Otro rasgo distintivo es la escasez de pintura religiosa (el calvinismo holandés la vetaba en las iglesias por lo que el arte holandés tuvo que reinventarse tras el corte con la tradición cultural católica), aunque si eran aceptados los temas en las casas privadas, pero se produjeron relativamente pocos.
Jan Steen

Hubo también pintura de historia y retratos, pero el período destaca más por una amplia variedad de otros géneros (más fáciles de vender y mejor aceptados por el público), subdivididos en numerosas categorías especializadas, como escenas de la vida campesina, paisajes, paisajes urbanos, o con animales, marinas, flores y bodegones.

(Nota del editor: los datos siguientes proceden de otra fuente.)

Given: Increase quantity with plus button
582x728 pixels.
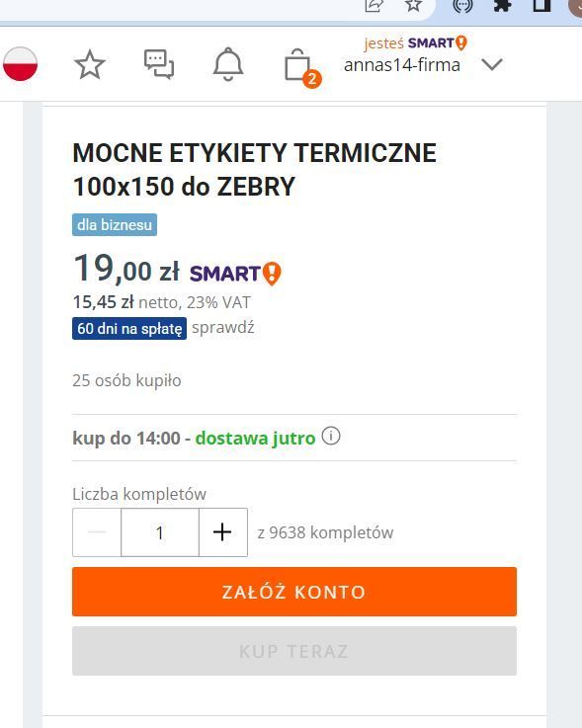Looking at the screenshot, I should [223, 532].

Los holandeses del siglo XVII influyeron de manera decisiva en el desarrollo de estos géneros ya que las Provincias Unidas era la nación más próspera de Europa, liderando el comercio, la ciencia y el arte.




Jan Lievens








El arte holandés, especialmente, era motivo de orgullo nacional. Así, salvo los retratos, la mayor parte de los cuadros se realizaban sin venir precedidos de un encargo específico, a diferencia de lo que ocurría en el resto de Europa.

Los visitantes de los Países Bajos se sorprendían de las enormes cantidades de arte que allí se producían y las grandes ferias en las que se vendían muchos cuadros. Aunque con tal volumen de producción, los precios eran bastante bajos, excepto en el caso de los mejores artistas. Los que no gozaban de gran reputación o que pasaban de moda, incluyendo muchos hoy considerados entre los más grandes del período, como Vermeer, Hals y Rembrandt en sus últimos años, tuvieron considerables problemas para ganarse la vida (muchos tenían otros trabajos o tuvieron que abandonar la pintura) o murieron pobres.

Salomon vaan Ruysdael
La pintura de género

La mayoría de los cuadros eran pequeños, salvo los retratos de grupo (la pintura mural se cultivó poco) ya que se prefería colocar lienzos enmarcados cuando se necesitaba decorar la pared de un edificio público.

Según los expertos, la calidad técnica de los artistas holandeses de este periodo era generalmente muy alta. La mayoría de estos se continuaron formando como aprendices de un maestro en su taller. Pero proliferaron las corporaciones profesionales de pintores. Ya no solamente estaba la famosa Guilda de San Lucas, sino que aparecieron otras nuevas como la de Ámsterdam, Gouda, Rótterdam, Utrecht, Delft y la de Leiden.

Aunque la pintura de paisaje tuvo mucho éxito en el momento, sin duda, la pintura de género fue la que gozó de una mayor popularidad, siendo rasgo más característico de la pintura holandesa de la época.

Aelbert Cuyp
Dentro de la pintura de género se distinguían categorías dentro de este género: figuras solas, familias campesinas, escenas de taberna, fiestas de la «alegre compañía», mujeres trabajando en sus hogares, fiestas en la ciudad o en el pueblo, mercados, barracones, con caballos o animales de granja, en la nieve, a la luz de la luna, etc. Cada clase tenía un término específico, y los artistas solían especializarse en uno de estos sub-géneros.


Fue tal la consideración y el reconocimiento que tuvieron estos pintores y sus obras que los historiadores del arte señalan que ningún pintor holandés de los doscientos años posteriores fueron reconocidos fuera de los Países Bajos.